Distraída
Somos todos distraídos
Uma das coisas da vida que não é fácil compreender, para a maioria (inclusive eu), é que nós somos criativos e nascemos para voar. Fomos criados para abrir trilhas, não segui-las.
Mas não se preocupe, aos poucos a vida qualifica você. Ela faz isso todos os dias.
Presença e autoconsciência são difíceis. Compreender o que a gente quer no momento e mesmo a longo prazo requer um conjunto de habilidades para entender o que sentimos no geral.
Em cada etapa, a cada experiência boa ou ruim, criamos um mecanismo de enfrentamento, um “cobertor de segurança” e “espaço seguro”. E isso é mais um exercício de sentimentos.
O pânico silencioso da solidão, da tristeza e do medo, especialmente no crepúsculo; é fruto do problema de não dizer realmente“o que gostamos”, “o que queremos” e “o que sentimos”, mesmo sabendo que isso não é tão simples. Projetamos uma vida perfeita e carregamos tudo com complexidades abstratas e em camadas que não pertencem a ela.
Nós somos essencialmente antagônicos; nos afastamos de coisas que queremos por medo da imperfeição, e raramente estamos dispostos a tentar um novo caminho.

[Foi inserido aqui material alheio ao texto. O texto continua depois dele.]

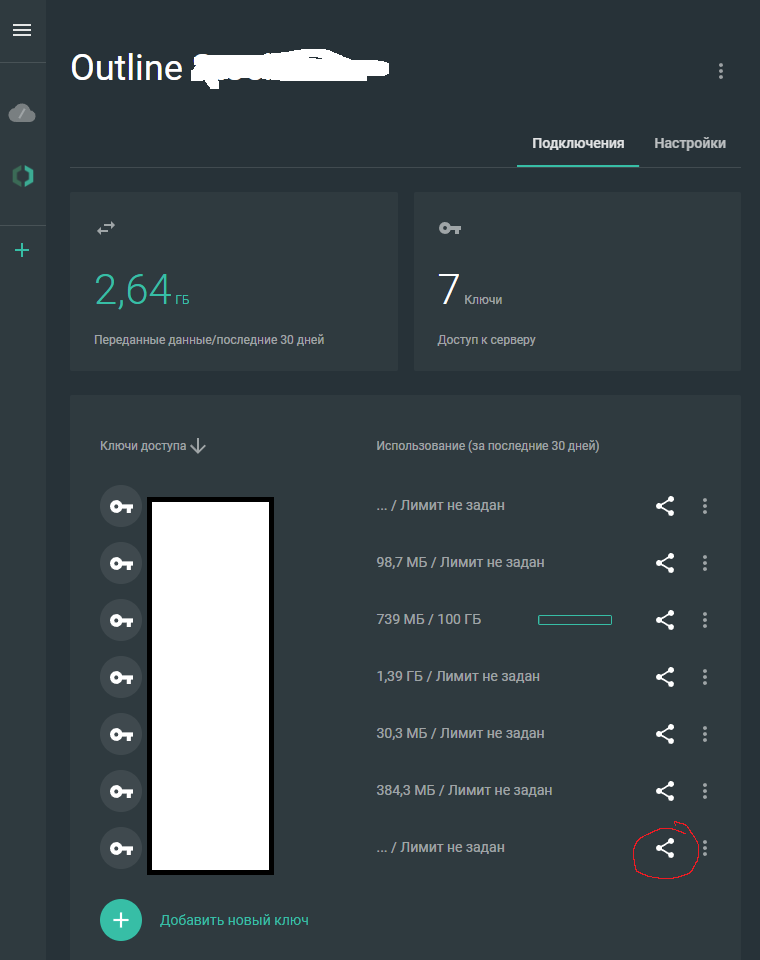
Task: Sort by Ключи доступа column arrow
Action: tap(198, 446)
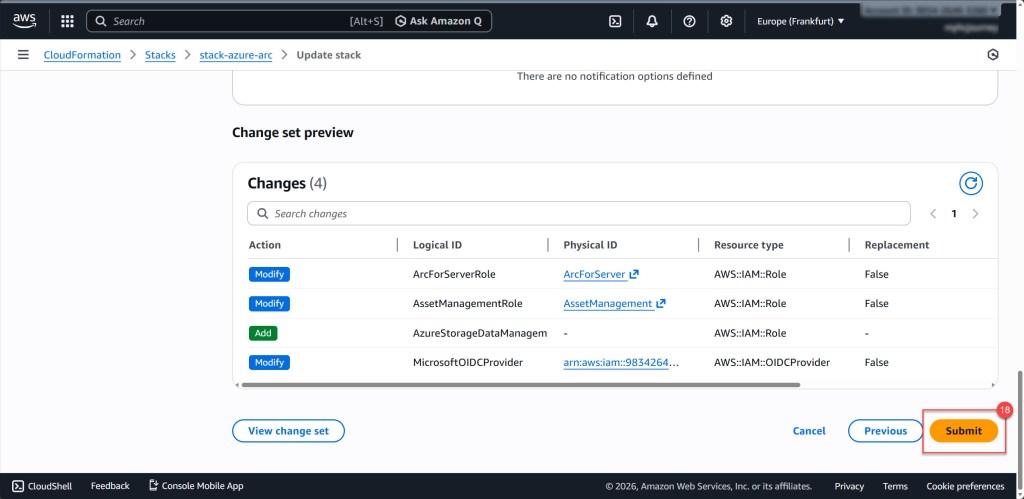Refresh the change set preview
Screen dimensions: 1024x499
click(970, 183)
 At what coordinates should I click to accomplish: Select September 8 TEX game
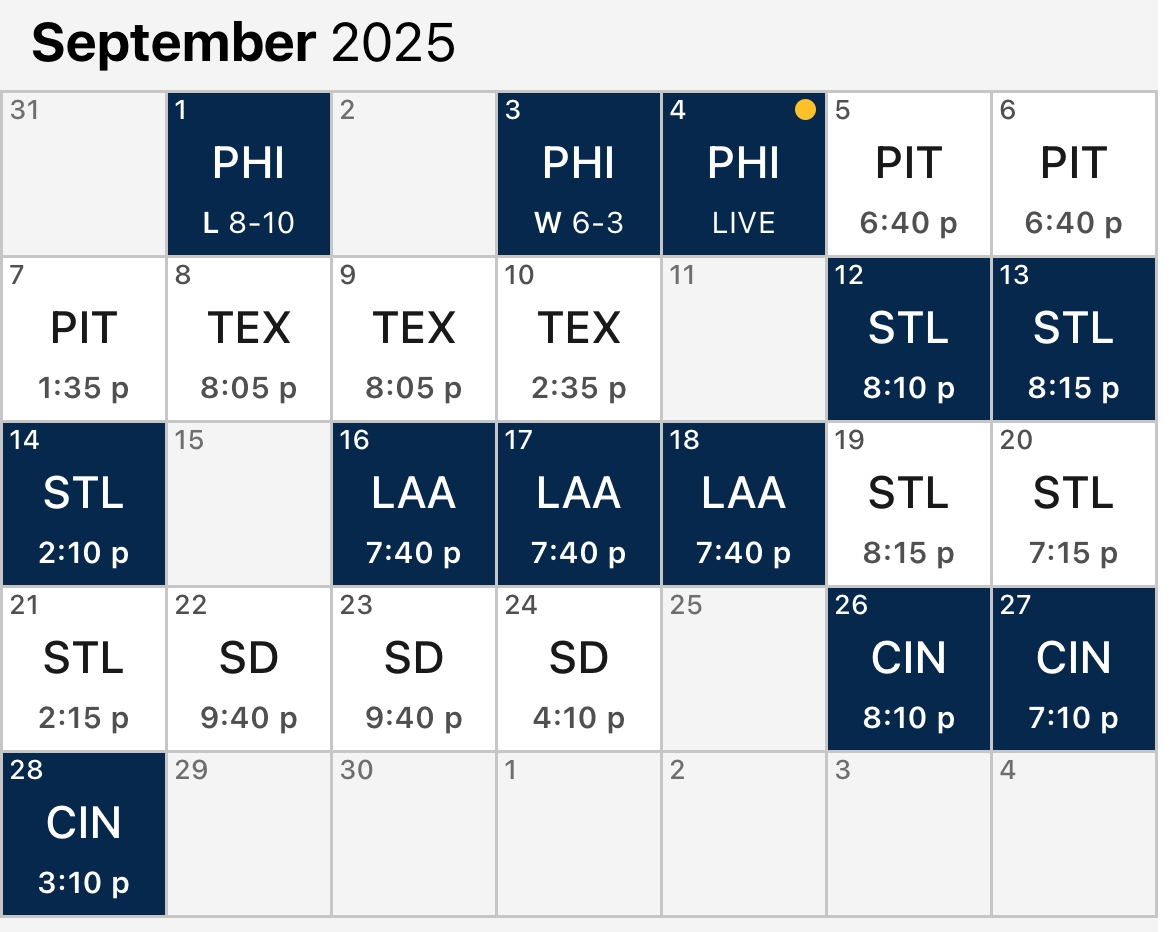click(249, 339)
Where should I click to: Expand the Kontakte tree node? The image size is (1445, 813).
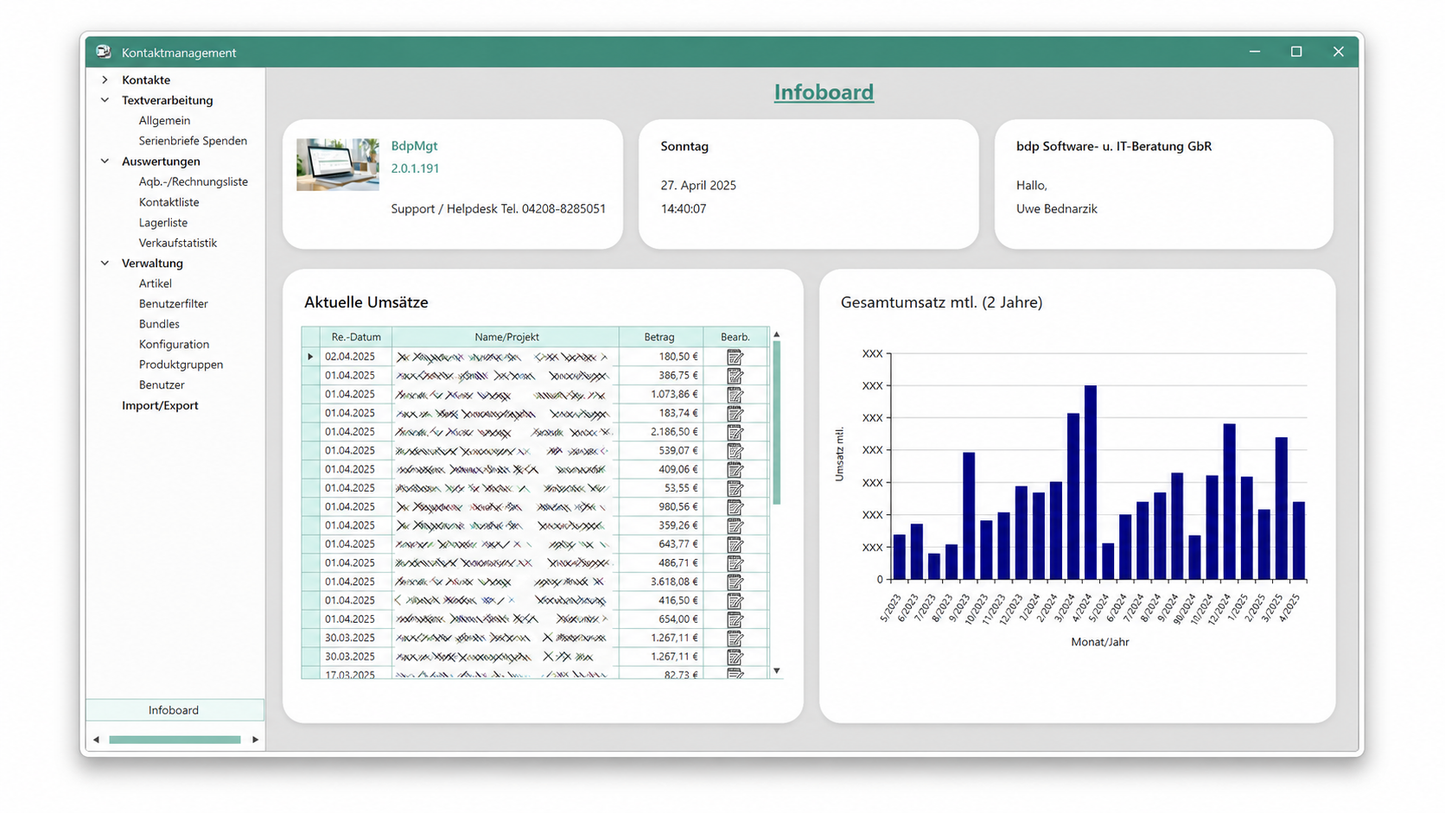104,80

Interpretamos o inevitável curso da vida ou destino,“decifrando códigos”, com nosso poder de manipulação e comportamentos tóxicos, e ignorando que o presente é o que nos faz feliz e não há “felicidade a longo prazo”. A gente só consegue viver isso aqui e agora “fazendo funcionar”.
Verdadeiramente acredito que todas essas dores que inventamos é causada pela distração. O norte está bem debaixo do nosso nariz. Avistar uma curva não quer dizer que ali é o fim da linha…há muito para ser enxergado e vivido e pouco para ser pensado e reprimido.